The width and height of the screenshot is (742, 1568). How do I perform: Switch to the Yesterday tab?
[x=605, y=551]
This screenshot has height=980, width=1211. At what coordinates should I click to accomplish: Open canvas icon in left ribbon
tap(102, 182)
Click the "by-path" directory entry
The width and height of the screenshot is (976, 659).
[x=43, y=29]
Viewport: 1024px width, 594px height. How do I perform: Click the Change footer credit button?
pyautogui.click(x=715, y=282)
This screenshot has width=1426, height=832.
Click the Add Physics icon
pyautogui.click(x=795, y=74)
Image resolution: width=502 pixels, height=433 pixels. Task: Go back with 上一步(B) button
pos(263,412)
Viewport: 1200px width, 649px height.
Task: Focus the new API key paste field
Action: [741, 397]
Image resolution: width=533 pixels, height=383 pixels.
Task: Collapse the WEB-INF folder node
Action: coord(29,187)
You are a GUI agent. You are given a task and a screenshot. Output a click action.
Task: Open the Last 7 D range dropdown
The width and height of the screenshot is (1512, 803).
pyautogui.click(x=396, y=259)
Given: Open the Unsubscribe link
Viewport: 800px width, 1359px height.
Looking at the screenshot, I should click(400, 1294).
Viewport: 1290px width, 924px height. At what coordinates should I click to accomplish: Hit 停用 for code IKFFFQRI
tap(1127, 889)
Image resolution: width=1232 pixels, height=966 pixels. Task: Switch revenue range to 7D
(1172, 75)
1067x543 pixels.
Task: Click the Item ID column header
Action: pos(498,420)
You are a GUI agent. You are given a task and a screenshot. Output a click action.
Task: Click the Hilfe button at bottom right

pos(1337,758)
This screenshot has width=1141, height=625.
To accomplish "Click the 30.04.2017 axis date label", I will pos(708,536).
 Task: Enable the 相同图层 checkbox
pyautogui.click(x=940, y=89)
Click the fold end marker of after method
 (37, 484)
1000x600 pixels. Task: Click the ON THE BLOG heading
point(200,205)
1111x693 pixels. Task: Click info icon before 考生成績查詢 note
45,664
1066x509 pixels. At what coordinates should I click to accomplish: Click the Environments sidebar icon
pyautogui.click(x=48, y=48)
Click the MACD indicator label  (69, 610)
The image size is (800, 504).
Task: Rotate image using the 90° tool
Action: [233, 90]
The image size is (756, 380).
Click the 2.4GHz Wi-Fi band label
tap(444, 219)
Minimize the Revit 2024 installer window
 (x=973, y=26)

---*---

__What is asked__: Copy the records from the first line down through the line containing "Action: coord(29,187)", including that line, and stop there.

__Solution below__:
The width and height of the screenshot is (742, 1568). How do I perform: Switch to the Yesterday tab?
[x=605, y=551]
This screenshot has height=980, width=1211. At what coordinates should I click to accomplish: Open canvas icon in left ribbon
tap(102, 182)
Click the "by-path" directory entry
The width and height of the screenshot is (976, 659).
[x=43, y=29]
Viewport: 1024px width, 594px height. How do I perform: Click the Change footer credit button?
pyautogui.click(x=715, y=282)
This screenshot has width=1426, height=832.
Click the Add Physics icon
pyautogui.click(x=795, y=74)
Image resolution: width=502 pixels, height=433 pixels. Task: Go back with 上一步(B) button
pos(263,412)
Viewport: 1200px width, 649px height.
Task: Focus the new API key paste field
Action: [741, 397]
Image resolution: width=533 pixels, height=383 pixels.
Task: Collapse the WEB-INF folder node
Action: coord(29,187)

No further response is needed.